If we are truly born again, there is a desire for the image and likeness of God. There is a desire for likeness to Jesus. The question is, How are we made holy? How does God make us holy?
When man sinned, he lost his innocence – and became guilty. He lost his spiritual life – and became dead in trespasses and sin. He lost his power – and instead became enslaved to the devil and to the world. The greatest loss, however, was the loss of heart-holiness.

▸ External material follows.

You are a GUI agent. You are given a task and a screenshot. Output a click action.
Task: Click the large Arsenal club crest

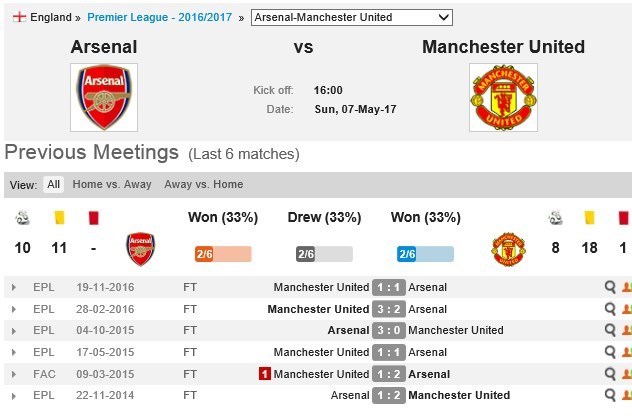pos(104,97)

But God’s so-great-a-salvation is equal to every need of fallen man, and He has made provision for our recovery (for restoration of heart-holiness) in this present life, as well as for other perfections in the life to come. Shall we consider carefully the different agencies employed in making man holy? In God’s great redemptive program, there is both the instantaneous aspect and the progressive aspect.
Made Holy by the Blood
First of all, we are made holy by the blood. Christ shed His blood on Calvary’s Cross as the only and perfect basis for the forgiveness of our sins. According to God’s own word, all who repent and believe in Jesus Christ will be forgiven. The animal sacrifices typified this wonderful fact throughout the whole Old Testament, beginning immediately after the Fall. In the New Testament, John the Baptist pointed to Jesus Christ as the One typified in the Old Testament sacrifices. He said, “Behold the Lamb of God, which taketh away the sin of the world” (John 1:29).
The Apostle John in his first letter says, “If we walk in the light, as He is in the light, we have fellowship one with another, and the blood of Jesus Christ His Son cleanseth us from all sin. If we say that we have no sin, we deceive ourselves, and the truth is not in us. If we confess our sins, He is faithful and just to forgive us our sins, and to cleanse us from all unrighteousness” (1 John 1:7-9).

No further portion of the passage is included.